Abstract: Cells regulate genes to coordinate essential functions allowing cells to grow, divide, specialize, and respond to stresses. While regulatory proteins are the most common way to control these genes, the DNA’s 3D structure also plays a critical role as it affects how proteins access genes and how regulatory DNA elements interact over large genomic distances. This thesis explores the latter aspect of gene regulation by mapping DNA’s 3D multiscale architecture and exploring the within-scale variability.To study these aspects, we analyzed empirical DNA-DNA contact data from a technique known as Hi-C. This technique measures the contact frequency between pairs of points on DNA. To infer multiscale DNA 3D structures from this data set, we adopt and develop a community detection framework that finds the groups of interconnected DNA regions.
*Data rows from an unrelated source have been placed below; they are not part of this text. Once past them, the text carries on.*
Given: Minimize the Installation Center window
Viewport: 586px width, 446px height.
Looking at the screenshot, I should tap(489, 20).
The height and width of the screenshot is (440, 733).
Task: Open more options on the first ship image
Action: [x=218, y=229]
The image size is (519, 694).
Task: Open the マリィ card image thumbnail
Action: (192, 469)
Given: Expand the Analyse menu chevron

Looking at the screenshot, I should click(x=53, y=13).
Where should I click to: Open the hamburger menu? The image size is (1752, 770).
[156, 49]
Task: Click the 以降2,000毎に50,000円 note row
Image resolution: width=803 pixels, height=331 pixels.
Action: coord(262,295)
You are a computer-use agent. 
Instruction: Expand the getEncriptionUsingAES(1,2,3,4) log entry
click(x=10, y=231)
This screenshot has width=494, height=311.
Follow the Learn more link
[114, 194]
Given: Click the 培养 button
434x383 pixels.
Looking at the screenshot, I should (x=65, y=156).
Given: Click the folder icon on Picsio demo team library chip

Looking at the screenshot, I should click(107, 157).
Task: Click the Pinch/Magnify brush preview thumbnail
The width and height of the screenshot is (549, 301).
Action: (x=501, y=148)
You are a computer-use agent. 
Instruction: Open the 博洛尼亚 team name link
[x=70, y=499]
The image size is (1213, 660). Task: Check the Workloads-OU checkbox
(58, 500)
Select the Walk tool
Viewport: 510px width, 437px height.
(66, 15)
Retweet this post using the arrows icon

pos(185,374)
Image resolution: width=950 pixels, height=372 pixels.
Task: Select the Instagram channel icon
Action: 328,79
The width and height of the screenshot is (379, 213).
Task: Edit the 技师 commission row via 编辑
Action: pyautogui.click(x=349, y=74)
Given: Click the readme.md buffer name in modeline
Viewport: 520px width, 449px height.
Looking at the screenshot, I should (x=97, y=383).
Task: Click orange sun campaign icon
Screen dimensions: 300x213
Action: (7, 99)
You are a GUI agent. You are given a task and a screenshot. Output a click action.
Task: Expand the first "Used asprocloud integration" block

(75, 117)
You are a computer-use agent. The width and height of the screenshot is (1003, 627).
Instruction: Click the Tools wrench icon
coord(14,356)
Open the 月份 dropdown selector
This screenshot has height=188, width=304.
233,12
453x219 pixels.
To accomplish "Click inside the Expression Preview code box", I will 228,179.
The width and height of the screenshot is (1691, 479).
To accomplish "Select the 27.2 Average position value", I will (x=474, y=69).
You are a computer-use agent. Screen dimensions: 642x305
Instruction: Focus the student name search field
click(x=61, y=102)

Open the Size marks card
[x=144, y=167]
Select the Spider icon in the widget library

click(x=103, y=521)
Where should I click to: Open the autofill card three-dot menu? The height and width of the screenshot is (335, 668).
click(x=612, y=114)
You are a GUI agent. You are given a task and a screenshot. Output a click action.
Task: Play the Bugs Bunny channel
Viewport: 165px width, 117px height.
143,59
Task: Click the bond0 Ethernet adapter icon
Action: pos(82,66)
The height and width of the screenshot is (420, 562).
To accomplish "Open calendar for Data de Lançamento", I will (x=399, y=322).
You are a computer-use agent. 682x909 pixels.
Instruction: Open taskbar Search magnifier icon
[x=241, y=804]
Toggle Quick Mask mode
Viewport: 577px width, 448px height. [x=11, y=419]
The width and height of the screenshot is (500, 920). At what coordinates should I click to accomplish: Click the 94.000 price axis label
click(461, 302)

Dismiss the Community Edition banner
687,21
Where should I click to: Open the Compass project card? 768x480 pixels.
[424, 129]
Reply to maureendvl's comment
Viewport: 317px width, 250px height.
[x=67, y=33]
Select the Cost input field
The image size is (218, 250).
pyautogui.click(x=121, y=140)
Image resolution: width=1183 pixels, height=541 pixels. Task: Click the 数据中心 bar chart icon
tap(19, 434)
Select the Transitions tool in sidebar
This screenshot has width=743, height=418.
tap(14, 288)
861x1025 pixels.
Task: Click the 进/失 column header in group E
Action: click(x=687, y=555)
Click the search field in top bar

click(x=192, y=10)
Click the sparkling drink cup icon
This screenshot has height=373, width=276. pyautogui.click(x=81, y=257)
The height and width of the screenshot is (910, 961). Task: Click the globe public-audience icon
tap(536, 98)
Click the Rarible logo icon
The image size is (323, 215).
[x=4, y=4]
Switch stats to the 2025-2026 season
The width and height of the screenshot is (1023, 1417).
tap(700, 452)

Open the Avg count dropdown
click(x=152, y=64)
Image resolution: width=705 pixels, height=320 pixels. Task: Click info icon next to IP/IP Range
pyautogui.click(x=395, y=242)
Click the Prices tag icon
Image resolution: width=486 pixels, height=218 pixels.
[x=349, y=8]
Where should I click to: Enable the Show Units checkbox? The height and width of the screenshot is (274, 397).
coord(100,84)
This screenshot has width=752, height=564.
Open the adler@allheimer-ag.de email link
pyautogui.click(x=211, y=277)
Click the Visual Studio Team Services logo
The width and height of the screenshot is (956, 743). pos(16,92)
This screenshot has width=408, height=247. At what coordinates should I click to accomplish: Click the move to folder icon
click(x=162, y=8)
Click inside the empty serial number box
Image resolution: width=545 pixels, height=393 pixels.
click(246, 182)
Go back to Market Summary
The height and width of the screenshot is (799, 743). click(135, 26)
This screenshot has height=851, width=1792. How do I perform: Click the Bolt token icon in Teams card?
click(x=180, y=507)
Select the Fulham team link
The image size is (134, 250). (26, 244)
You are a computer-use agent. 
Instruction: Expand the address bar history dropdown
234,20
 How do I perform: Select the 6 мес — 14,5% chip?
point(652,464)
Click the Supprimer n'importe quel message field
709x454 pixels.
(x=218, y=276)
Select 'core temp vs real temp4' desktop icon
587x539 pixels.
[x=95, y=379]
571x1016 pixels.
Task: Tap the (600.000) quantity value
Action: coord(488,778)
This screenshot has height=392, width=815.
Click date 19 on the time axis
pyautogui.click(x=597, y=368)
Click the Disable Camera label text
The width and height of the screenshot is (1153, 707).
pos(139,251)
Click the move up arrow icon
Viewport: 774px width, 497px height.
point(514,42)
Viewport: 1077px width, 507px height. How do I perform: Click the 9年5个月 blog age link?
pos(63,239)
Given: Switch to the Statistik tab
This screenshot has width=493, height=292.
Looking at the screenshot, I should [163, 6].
Rooted in network science, this approach allowed us to study the DNA’s ensemble-averaged 3D organization while embracing its complexity and variability.In this work, we mapped DNA’s multiscale 3D architecture and demonstrated how our community detection algorithm charts the structural scales in regimes that are often opaque to other computational tools. We also addressed several specific research questions. First, we explored cross-scale 3D structures, quantifying to what extent their interactions are hierarchical. We also determined the scales where the 3D structures seem most robust and quantified the DNA's structural ambiguities. Additionally, we explored the association between DNA's 3D architecture and epigenetic states. Finally, we demonstrated how our framework applies to another DNA contact data set (HiChIP) that may be useful to better understand spatial rearrangements in cancer cells.